— ИСХОДНЫЙ ТЕКСТ —
Этот мрак стоял предо мною, как свинцовая стена, отделяя меня от Бога с непреодолимой для меня самого властью. Эту тяжелую стену Святой Апостол назвал «законом греха» (Рим. 8, 2). Бог наш есть Свет, в котором нет ни единой тьмы: Он отказывается соединиться с нашей тьмой. Мы должны очиститься от обладающей нами скверны, иначе мы не войдем в Царство Истины и Света (Откр. 21, 27).

С того часа, как мне была дана благодать покаяния, я осознал себя во аде. Как бы ни был по временам болезнен сей путь, другого к дверям Божественной Вечности для падших сынов Адама нет. Глубока моя скорбь за самого себя, но там, впереди, я вижу Свет. Мой восторг пред Богом мучает меня, когда я ищу выражений для него. Я воспитался избегать высокопарного языка, [1] а теперь мне все слова, все языки кажутся выцветшими красками, неспособными изобразить моей благодарности Богу.

— ЧТО НУЖНО СДЕЛАТЬ —
1. Пожалуйста, определите, согласуются ли с отрывком о покаянии утверждения (а) «Тяжелую стену Святой Апостол назвал законом греха», (б) «Бог соглашается соединиться с нашей тьмой» и (в) «Говорящий от первого лица приучен пользоваться высокопарным языком». Для каждого ответьте «да» или «нет» и дословно приведите решающие слова отрывка.
2. С какого момента, согласно отрывку о покаянии, говорящий осознал себя во аде?

— ВЫДЕРЖКА ИЗ ДАННЫХ —
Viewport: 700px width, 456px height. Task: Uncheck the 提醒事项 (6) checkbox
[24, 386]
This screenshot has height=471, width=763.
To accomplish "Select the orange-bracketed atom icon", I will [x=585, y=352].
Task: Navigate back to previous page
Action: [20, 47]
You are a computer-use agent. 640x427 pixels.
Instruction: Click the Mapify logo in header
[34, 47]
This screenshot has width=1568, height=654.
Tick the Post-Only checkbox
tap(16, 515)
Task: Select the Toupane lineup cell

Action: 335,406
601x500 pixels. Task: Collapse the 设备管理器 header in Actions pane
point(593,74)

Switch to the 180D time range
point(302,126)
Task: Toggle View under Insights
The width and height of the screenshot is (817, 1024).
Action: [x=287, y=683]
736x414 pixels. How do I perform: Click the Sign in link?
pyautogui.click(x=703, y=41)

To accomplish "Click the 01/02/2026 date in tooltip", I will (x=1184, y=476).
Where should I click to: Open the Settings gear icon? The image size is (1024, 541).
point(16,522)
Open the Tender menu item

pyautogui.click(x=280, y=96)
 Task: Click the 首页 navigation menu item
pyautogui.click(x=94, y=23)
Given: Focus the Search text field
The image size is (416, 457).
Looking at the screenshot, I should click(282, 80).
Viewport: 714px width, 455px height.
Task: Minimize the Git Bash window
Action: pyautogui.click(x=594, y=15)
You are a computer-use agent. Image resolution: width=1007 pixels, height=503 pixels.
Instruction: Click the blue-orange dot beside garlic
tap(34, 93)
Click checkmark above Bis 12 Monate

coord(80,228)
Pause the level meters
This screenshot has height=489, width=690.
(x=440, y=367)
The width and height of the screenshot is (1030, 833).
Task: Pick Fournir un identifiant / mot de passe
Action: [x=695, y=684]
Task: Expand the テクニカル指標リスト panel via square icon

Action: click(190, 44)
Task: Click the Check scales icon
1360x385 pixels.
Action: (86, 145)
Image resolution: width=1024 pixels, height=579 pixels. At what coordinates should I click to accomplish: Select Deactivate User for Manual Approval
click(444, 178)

— ОТВЕТЫ ПО ПУНКТАМ —
1.
(а) Да: «Эту тяжелую стену Святой Апостол назвал «законом греха»».
(б) Нет: «Он отказывается соединиться с нашей тьмой».
(в) Нет: «Я воспитался избегать высокопарного языка».

2. С того часа, как ему была дана благодать покаяния.